Le photographe Aram Pan a pu filmer Pyongyang à 360 degrés depuis les airs. — Capture d'écran Youtube/Aram Pan

Il y a deux ans, Aram Pan avait pu filmer Pyongyang depuis les airs, devenant selon lui le premier étranger à réaliser de telles images. Le mois dernier, le photographe originaire de Singapour a récidivé, tournant cette fois, avec l’accord des autorités, des images à 360 degrés de la capitale nord-coréenne.

Le résultat, visible ci-dessus, donne un aperçu inédit de la ville de 2,5 millions d’habitants, avec ses immeubles colorés et son trafic peu dense, aussi bien sur les berges que sur le fleuve Taedong, que survole l’avion de Aram Pan.

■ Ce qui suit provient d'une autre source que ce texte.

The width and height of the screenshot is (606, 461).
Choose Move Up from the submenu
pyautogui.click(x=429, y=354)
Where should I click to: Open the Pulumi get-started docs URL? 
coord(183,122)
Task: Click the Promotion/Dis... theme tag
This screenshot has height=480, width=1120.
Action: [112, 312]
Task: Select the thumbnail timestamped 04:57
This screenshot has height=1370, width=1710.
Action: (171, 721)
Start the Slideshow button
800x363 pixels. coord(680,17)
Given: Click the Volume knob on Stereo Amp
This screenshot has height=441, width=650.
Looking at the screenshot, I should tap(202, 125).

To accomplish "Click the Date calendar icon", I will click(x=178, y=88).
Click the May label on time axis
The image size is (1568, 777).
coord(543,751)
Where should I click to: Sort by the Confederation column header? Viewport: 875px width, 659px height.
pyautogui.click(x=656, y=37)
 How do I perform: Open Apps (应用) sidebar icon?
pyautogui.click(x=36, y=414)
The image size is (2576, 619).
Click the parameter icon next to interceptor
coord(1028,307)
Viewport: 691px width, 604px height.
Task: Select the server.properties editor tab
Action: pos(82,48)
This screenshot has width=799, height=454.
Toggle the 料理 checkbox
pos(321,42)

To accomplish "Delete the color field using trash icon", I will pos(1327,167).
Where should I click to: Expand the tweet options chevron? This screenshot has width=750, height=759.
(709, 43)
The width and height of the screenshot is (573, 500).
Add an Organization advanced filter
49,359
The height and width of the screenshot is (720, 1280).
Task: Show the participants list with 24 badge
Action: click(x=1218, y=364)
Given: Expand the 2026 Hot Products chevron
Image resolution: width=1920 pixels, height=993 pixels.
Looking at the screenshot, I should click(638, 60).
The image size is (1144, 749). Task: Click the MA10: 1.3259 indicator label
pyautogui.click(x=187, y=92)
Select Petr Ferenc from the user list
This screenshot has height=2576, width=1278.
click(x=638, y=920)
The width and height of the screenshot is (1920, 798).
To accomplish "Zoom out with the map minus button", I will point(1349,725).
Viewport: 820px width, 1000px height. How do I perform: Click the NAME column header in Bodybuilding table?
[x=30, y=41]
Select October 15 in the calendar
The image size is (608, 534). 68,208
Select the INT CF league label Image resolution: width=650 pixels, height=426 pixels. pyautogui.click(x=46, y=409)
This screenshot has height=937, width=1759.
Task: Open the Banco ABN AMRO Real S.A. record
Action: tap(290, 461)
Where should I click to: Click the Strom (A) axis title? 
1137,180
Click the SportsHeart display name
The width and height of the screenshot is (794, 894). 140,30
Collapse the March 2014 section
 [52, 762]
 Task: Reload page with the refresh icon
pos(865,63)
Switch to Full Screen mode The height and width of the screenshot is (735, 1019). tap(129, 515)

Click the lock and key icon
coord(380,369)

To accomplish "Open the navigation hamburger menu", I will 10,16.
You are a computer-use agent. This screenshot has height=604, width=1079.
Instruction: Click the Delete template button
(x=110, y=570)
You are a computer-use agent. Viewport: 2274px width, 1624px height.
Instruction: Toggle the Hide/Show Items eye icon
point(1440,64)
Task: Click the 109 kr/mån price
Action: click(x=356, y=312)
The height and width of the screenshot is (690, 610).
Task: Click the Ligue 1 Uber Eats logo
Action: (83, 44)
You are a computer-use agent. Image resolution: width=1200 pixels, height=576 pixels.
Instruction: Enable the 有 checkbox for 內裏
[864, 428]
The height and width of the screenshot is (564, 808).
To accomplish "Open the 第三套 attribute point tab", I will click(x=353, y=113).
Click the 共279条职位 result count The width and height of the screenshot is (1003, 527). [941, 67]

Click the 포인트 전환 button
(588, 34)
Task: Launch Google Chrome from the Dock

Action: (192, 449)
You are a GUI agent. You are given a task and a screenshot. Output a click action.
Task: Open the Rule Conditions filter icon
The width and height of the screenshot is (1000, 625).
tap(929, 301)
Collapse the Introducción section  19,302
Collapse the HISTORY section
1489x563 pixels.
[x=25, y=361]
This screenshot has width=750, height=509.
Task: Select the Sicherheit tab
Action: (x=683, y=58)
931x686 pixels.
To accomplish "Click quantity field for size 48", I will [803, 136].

Interviewé par le site NK News sur la possible vision idéalisée présentée par un régime connu pour contrôler les moindres déplacements des étrangers qui visitent le pays, le photographe assure que ce n’est pas le cas. « Je visite régulièrement les foires professionnelles [de la Corée du Nord] et à chaque visite, je vois que la consommation est en augmentation. », déclare-t-il.

« Je ne les vois pas comme des gens terrifiants »

Celui qui dit financer lui-même ses expéditions et ne pas être rémunéré par le régime nord-coréen explique par son attitude bienveillante la liberté que lui laissent les autorités pour filmer la capitale. « C’est peut-être parce que je ne les vois pas comme des gens terrifiants - l’image qu’a la plupart du monde – et qu’ils le sentent. »

Il dit avoir eu toute liberté pour filmer et photographier, en dehors des personnels et sites militaires. Une censure a bien eu lieu sur ses images, dont il estime cependant avoir pu garder « 90 % ».

Parfois accusé de servir la propagande nord-coréenne en diffusant des images de lieux choisis par Pyongyang, Aram Pan affirme lui que son projet est apprécié car il est considéré comme anticapitaliste. « La dernière chose que je voudrais serait d’être utilisé par un côté comme un outil contre l’autre », écrit-il sur son site.